On a chisel I had been using to clean lawn mower blades, I gingerly lifted the parts and walked them to a grassy knoll just a few feet from the concrete floor of my workshop.  There, into the wind went the bumblebee along with my goodby.  Weeping silently. to such happenstance interactions provided a momentary, yet needed pause.

Whether such acts of mercy were (and are) misguided and contrary to some cosmological balance, rather than allowing this modest imp to (and for) itself, control its last breath without pious intervention, I know not.   Might the devise of control be more of an accommodating appeasement of/for ultimate submission?

The certainty of inevitability whether resisting or surrendering, be it within anthropomorphic prose or conjuring up a rhythmic and upbeat form of ontological reflection, is how such endings resolve for all living organisms, I guess softly.

My similar connection or reverence to the sucking female mosquito upon piercing the skin and consuming the blood (part of their reproductive necessity), would be a profound falsehood - swatting and squashing this invading vector, for me, is a dry eye event with little remorse.

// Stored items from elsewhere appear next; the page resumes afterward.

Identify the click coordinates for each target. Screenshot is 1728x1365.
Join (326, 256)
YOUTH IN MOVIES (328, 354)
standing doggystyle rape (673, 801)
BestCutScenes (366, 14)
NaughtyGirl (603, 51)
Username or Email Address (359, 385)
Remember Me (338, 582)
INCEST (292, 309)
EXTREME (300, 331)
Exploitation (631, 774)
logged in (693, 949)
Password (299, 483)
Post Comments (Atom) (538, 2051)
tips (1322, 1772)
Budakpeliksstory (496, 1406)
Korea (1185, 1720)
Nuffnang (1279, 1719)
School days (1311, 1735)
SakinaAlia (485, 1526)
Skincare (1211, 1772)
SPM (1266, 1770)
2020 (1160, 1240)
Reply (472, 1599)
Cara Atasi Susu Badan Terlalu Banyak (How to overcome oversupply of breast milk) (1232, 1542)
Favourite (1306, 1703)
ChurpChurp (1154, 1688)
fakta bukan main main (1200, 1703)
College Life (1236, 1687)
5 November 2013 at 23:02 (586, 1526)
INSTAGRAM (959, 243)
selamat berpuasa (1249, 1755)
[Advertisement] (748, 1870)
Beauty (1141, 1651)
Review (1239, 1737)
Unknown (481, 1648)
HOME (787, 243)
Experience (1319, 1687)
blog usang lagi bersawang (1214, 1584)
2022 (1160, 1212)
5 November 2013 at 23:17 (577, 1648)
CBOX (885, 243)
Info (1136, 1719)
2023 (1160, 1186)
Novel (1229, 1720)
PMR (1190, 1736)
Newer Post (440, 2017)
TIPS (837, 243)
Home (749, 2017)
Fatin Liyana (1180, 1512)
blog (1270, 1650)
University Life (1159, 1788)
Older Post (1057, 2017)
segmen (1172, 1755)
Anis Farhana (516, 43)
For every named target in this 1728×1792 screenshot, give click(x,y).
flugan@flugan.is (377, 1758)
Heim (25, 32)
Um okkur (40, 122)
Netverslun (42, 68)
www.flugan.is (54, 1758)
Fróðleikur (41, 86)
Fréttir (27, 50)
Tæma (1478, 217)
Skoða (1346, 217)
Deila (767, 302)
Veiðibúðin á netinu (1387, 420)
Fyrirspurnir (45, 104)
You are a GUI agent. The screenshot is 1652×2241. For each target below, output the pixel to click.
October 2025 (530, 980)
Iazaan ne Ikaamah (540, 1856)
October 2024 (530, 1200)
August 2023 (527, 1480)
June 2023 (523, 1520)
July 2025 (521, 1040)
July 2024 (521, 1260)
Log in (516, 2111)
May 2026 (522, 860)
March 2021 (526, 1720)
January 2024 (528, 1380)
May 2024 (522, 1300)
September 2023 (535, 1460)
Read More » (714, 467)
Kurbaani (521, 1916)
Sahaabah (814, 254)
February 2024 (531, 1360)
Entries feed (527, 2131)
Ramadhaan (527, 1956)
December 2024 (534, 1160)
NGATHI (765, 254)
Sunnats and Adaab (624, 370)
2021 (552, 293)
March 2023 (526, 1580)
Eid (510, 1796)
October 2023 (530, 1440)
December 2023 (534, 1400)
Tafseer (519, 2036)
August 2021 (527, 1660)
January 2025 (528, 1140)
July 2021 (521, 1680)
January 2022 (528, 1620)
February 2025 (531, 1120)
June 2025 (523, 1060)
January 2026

No remorse at all, however, is extended to the tick, that lowly, parasitic arachnid.  A most recent encounter with its burrowing and extraction from my arm, and taking several days for the itchy swelling to subside, is not an attachment based on empathy nor a salubrious and coveted joining although, a tick might click its tiny feet at such perceived delectable delights.

Irrespective of its service in the food chain (birds, lizards, vermin, etc.) and, its impressive universally earned odium that must surely rival the mythic attributes of the all mighty cockroach, the scurrying and skating roaches for my two cents, is preferable to the stealth and subterfuge of that nasty, inconsiderate tick.

In most cases, can't even feel them bite as they first inject an analgesic to prevent detection, thus allowing their feast (on my blood) to last longer, nah, ticks you can plainly see, are not for me.